* Task description
Transcribe the lines from the start of the data below through the line with "Given: Select Tuesday's 06:00 PM closing time", word for word and nothing more.

* Records supplied
···

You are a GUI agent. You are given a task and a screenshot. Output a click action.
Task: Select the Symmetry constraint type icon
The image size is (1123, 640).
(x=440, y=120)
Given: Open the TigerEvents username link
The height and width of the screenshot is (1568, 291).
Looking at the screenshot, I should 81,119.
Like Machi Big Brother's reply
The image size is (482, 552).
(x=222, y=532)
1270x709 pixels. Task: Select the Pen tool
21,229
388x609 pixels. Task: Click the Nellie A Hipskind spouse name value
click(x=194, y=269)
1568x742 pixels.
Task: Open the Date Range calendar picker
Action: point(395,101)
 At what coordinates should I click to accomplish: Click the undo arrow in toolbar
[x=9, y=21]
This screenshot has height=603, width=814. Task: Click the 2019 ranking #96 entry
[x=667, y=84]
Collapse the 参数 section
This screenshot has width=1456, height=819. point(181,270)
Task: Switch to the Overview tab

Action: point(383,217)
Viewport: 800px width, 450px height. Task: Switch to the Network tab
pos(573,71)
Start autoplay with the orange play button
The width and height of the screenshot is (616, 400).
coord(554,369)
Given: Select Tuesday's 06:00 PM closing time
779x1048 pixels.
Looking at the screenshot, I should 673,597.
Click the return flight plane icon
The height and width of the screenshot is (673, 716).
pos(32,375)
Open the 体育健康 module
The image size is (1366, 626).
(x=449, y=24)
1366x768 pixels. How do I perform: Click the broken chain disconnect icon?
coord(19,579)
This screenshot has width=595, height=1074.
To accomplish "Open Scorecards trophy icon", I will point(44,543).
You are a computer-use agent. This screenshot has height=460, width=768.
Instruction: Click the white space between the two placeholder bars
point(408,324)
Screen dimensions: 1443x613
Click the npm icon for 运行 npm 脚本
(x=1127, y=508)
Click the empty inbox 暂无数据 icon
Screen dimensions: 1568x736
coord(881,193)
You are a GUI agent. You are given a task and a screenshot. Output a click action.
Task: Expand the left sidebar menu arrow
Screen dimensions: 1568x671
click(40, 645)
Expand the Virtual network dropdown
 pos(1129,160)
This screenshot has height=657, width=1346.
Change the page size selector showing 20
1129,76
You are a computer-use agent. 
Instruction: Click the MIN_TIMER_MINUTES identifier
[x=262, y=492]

···

* Answer section
You are a GUI agent. You are given a task and a screenshot. Output a click action.
Task: Select the Symmetry constraint type icon
The image size is (1123, 640).
(x=440, y=120)
Given: Open the TigerEvents username link
The height and width of the screenshot is (1568, 291).
Looking at the screenshot, I should 81,119.
Like Machi Big Brother's reply
The image size is (482, 552).
(x=222, y=532)
1270x709 pixels. Task: Select the Pen tool
21,229
388x609 pixels. Task: Click the Nellie A Hipskind spouse name value
click(x=194, y=269)
1568x742 pixels.
Task: Open the Date Range calendar picker
Action: point(395,101)
 At what coordinates should I click to accomplish: Click the undo arrow in toolbar
[x=9, y=21]
This screenshot has height=603, width=814. Task: Click the 2019 ranking #96 entry
[x=667, y=84]
Collapse the 参数 section
This screenshot has width=1456, height=819. point(181,270)
Task: Switch to the Overview tab

Action: point(383,217)
Viewport: 800px width, 450px height. Task: Switch to the Network tab
pos(573,71)
Start autoplay with the orange play button
The width and height of the screenshot is (616, 400).
coord(554,369)
Given: Select Tuesday's 06:00 PM closing time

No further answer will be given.